▶ **YOUR ASSIGNMENT**:
From the line containing "Click the 1" down to the last line of the records below, give every line again without any change.

▶ **MATERIAL FOR THE TASK**:

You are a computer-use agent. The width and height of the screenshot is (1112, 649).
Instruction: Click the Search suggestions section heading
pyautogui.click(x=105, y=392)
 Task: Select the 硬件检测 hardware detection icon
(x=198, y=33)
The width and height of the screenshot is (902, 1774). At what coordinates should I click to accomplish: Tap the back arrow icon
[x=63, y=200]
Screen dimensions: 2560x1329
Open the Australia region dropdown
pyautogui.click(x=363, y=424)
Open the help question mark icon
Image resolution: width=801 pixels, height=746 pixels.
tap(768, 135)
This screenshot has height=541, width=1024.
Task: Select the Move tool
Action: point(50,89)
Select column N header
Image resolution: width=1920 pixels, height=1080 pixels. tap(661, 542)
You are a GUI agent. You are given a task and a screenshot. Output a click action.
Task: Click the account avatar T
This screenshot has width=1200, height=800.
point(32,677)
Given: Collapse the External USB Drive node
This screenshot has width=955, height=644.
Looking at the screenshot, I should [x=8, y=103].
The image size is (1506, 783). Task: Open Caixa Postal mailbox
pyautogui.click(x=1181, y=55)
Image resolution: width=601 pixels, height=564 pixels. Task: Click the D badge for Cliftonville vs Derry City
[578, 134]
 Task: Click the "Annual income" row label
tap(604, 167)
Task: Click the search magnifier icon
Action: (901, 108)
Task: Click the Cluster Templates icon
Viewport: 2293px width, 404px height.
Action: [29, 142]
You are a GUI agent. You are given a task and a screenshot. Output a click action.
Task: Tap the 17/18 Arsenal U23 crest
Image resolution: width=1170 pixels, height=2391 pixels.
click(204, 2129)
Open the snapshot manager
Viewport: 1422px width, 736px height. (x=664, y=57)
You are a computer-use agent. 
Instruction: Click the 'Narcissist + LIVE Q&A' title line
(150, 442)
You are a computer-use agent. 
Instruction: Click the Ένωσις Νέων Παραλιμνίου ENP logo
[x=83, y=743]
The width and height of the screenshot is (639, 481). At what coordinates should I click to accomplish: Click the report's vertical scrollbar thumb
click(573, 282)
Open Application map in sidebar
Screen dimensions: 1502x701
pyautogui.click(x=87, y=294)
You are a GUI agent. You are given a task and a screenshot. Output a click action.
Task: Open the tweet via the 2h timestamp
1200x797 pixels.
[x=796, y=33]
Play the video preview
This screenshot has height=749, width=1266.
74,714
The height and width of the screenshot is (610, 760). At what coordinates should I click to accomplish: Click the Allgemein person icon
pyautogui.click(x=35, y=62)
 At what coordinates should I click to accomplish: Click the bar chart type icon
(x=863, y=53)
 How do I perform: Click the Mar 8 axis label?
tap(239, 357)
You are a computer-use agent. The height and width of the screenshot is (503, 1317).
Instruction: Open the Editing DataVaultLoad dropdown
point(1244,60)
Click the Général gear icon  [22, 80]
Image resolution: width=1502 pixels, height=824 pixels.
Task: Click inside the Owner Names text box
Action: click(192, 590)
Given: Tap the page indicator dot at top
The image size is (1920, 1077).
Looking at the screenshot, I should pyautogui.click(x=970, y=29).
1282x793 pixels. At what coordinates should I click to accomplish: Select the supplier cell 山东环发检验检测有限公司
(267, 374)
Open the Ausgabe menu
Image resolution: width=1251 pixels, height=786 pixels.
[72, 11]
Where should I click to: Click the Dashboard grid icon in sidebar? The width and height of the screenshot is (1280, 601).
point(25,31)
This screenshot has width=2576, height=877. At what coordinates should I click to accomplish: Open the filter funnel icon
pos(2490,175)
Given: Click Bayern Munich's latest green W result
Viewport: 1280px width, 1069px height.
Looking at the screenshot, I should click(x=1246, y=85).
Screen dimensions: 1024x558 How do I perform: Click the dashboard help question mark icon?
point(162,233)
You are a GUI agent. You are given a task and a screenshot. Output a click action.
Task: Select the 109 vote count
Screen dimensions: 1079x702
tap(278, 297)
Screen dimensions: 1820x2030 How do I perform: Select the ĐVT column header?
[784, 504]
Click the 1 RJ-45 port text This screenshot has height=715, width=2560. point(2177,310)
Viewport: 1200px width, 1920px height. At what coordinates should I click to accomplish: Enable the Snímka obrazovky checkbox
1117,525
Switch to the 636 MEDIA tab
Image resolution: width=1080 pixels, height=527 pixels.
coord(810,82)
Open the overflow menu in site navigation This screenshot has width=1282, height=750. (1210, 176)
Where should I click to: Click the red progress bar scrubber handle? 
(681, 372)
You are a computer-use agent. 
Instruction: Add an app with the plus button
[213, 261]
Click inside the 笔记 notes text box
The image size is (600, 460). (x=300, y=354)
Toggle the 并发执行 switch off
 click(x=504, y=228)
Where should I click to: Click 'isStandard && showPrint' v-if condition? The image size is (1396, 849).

▶ **SOLUTION**:
Click the 1 RJ-45 port text This screenshot has height=715, width=2560. point(2177,310)
Viewport: 1200px width, 1920px height. At what coordinates should I click to accomplish: Enable the Snímka obrazovky checkbox
1117,525
Switch to the 636 MEDIA tab
Image resolution: width=1080 pixels, height=527 pixels.
coord(810,82)
Open the overflow menu in site navigation This screenshot has width=1282, height=750. (1210, 176)
Where should I click to: Click the red progress bar scrubber handle? 
(681, 372)
You are a computer-use agent. 
Instruction: Add an app with the plus button
[213, 261]
Click inside the 笔记 notes text box
The image size is (600, 460). (x=300, y=354)
Toggle the 并发执行 switch off
 click(x=504, y=228)
Where should I click to: Click 'isStandard && showPrint' v-if condition? The image size is (1396, 849).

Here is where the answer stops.